*** Input material ***

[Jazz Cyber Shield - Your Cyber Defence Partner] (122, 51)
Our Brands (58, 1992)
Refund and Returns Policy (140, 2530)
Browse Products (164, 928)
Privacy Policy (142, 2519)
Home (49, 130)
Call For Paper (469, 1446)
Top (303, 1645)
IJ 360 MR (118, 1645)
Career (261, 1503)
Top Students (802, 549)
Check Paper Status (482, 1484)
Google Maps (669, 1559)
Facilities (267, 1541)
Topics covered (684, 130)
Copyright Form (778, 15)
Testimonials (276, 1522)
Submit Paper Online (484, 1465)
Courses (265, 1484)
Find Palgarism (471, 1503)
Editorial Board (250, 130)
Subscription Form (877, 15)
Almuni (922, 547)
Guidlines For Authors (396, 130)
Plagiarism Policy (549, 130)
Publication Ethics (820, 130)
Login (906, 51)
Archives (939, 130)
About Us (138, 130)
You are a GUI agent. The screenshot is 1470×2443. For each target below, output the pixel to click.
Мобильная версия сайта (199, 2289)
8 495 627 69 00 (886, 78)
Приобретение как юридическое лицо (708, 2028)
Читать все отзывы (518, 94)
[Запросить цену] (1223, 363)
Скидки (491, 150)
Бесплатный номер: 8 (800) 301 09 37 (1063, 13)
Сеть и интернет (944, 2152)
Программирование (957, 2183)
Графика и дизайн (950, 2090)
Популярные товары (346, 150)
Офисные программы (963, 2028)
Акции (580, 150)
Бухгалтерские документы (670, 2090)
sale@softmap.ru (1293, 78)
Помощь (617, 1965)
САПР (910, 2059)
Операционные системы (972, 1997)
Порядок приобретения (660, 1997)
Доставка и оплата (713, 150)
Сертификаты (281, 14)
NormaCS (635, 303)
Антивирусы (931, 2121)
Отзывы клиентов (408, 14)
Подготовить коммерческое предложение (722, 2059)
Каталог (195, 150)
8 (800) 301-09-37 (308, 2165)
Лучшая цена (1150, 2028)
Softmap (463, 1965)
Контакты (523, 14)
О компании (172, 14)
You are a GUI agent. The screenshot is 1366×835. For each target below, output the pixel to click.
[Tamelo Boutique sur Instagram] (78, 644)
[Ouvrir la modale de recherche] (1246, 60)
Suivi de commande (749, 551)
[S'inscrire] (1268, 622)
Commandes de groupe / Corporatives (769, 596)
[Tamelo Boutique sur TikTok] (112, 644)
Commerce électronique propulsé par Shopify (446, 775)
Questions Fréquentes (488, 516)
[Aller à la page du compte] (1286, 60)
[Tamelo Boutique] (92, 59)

***

• Exercise details:
How many lines of the entries hold the word "Boutique"? Respond with the number alone.

• Result for this exercise:
3